Restraining Orders:Written question - 56514

Q
(Dwyfor Meirionnydd)
Asked on: 07 December 2016
Ministry of Justice
Restraining Orders
Commons
To ask the Secretary of State for Justice, how many restraining orders imposed in England and Wales in 2014 and 2015 explicitly restricted online contact.
A
Corrected answer by: Mr Sam Gyimah
Corrected on: 19 January 2017
An error has been identified in the written answer given on 16 December 2016.
The correct answer should have been:

The Government is clear that stalking and harassment, which cause misery for victims, are totally unacceptable. The fixated nature of stalking may result in a prolonged campaign sometimes lasting many years. So we are determined to do everything possible to protect all victims of stalking and stop perpetrators at the earliest opportunity – even before the stage at which a perpetrator might be prosecuted. That is why, following a public consultation, we have recently announced that there will be a new civil stalking protection order, to support victims of stalking at an earlier stage and address the perpetrator’s behaviours before they become entrenched.

The number of restraining orders imposed as result of stalking and harassment in England and Wales, 2014 and 2015 can be viewed in the table.

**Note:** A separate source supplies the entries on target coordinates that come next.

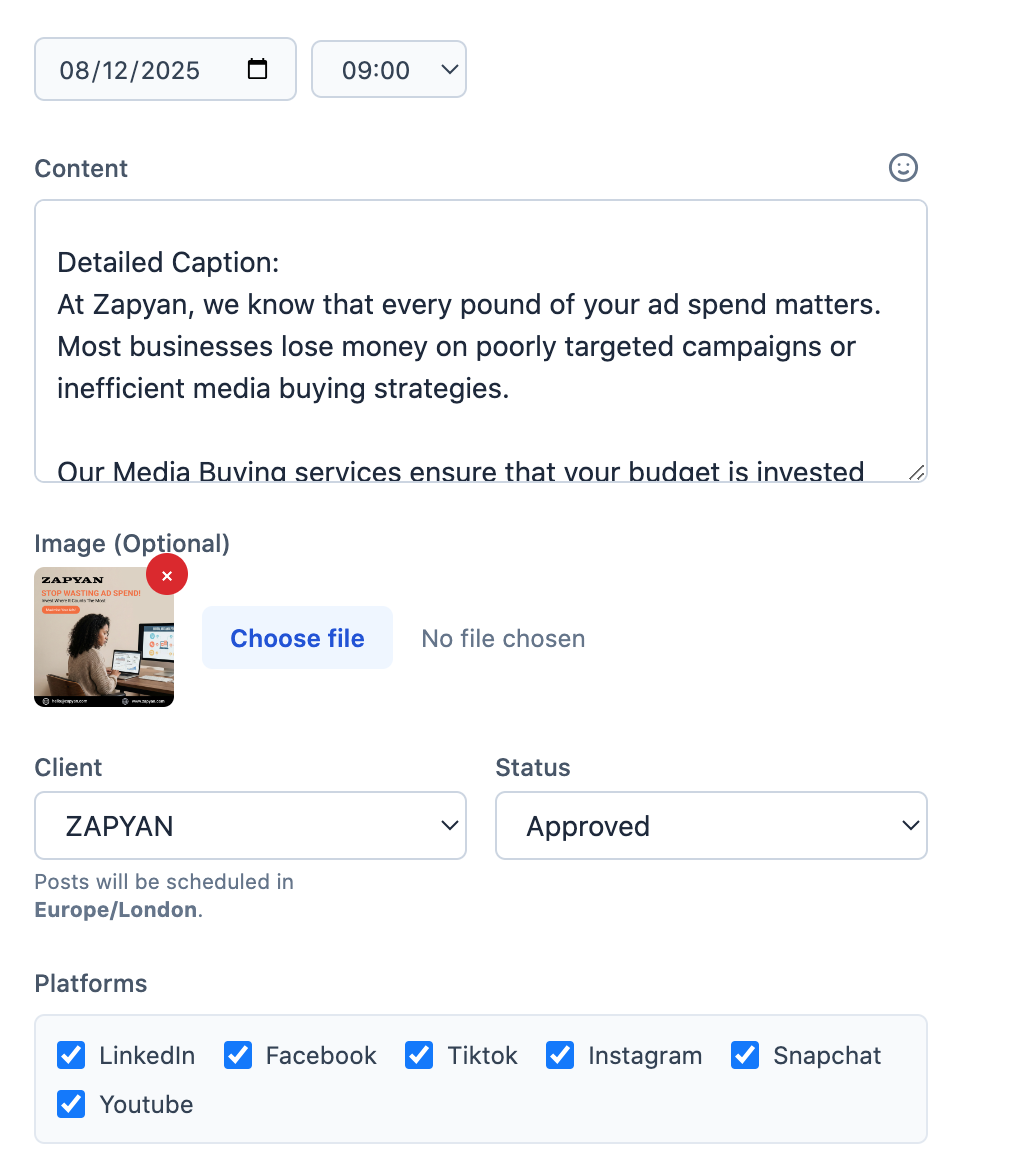Click the date field 08/12/2025
This screenshot has width=1024, height=1164.
[x=130, y=70]
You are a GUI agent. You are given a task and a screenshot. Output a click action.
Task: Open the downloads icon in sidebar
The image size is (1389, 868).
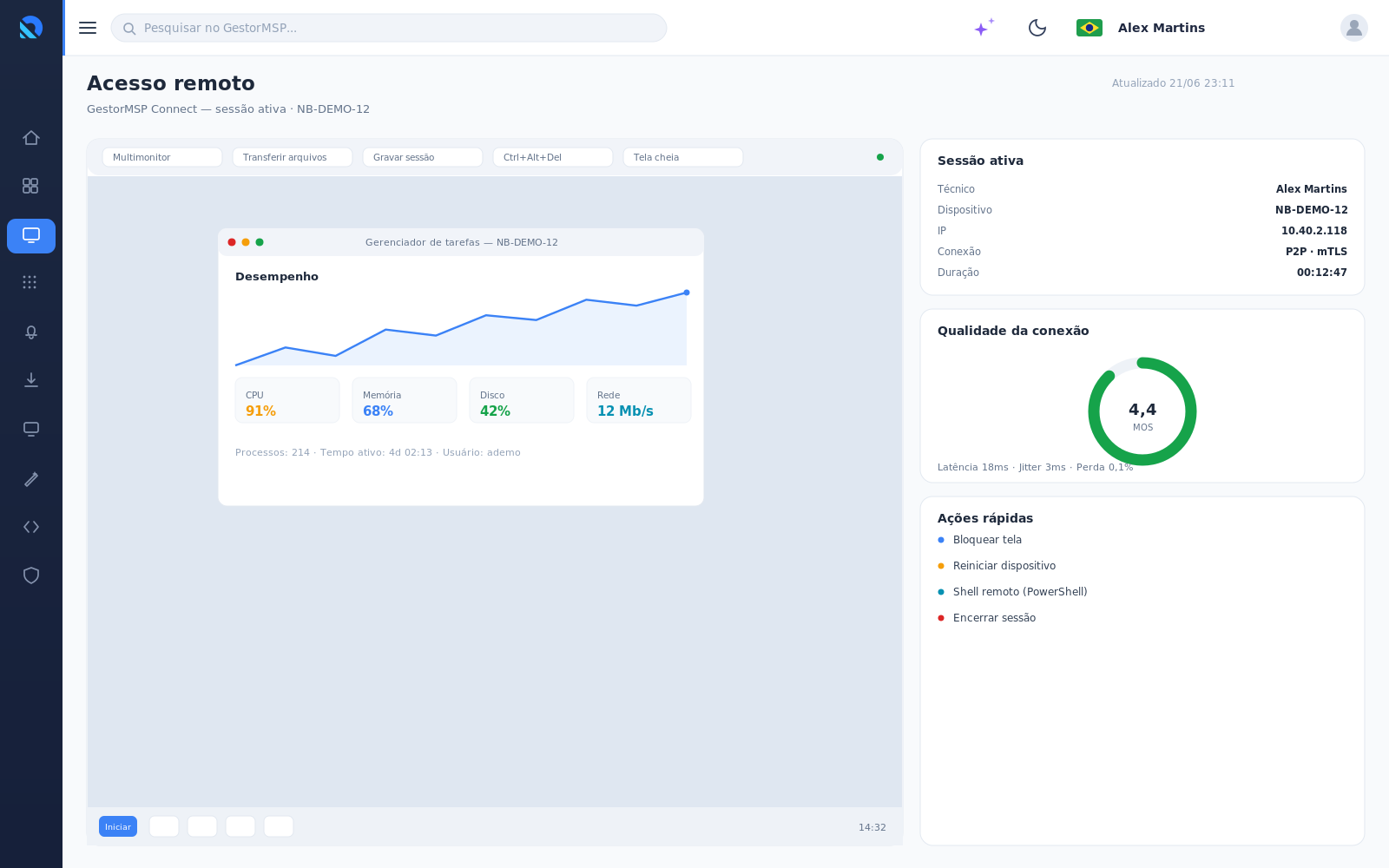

Information on the specific restrictions included in a restraining order is not held centrally and could only be obtained at disproportionate cost.

Nor do we hold data on how frequently perpetrators of these crimes seek to contact their victims through action in the civil or family courts. The courts do have powers to deal with unmeritorious claims and applications. The court may strike out the action as an abuse of process or issue an order restricting the litigant’s ability to continue with further applications or claims, either of its own motion or on request by a party to the proceedings.

Table 56513-56515 (Excel SpreadSheet, 33 KB)
A
Answered by: Mr Sam Gyimah
Answered on: 16 December 2016

The Government is clear that stalking and harassment, which cause misery for victims, are totally unacceptable. The fixated nature of stalking may result in a prolonged campaign sometimes lasting many years. So we are determined to do everything possible to protect all victims of stalking and stop perpetrators at the earliest opportunity – even before the stage at which a perpetrator might be prosecuted. That is why, following a public consultation, we have recently announced that there will be a new civil stalking protection order, to support victims of stalking at an earlier stage and address the perpetrator’s behaviours before they become entrenched.

The number of restraining orders imposed as result of stalking and harassment in England and Wales, 2014 and 2015 can be viewed in the table. Information on the specific restrictions included in a restraining order is not held centrally and could only be obtained at disproportionate cost.

Nor do we hold data on how frequently perpetrators of these crimes seek to contact their victims through action in the civil or family courts. The courts do have powers to deal with unmeritorious claims and applications. The court may strike out the action as an abuse of process or issue an order restricting the litigant’s ability to continue with further applications or claims, either of its own motion or on request by a party to the proceedings.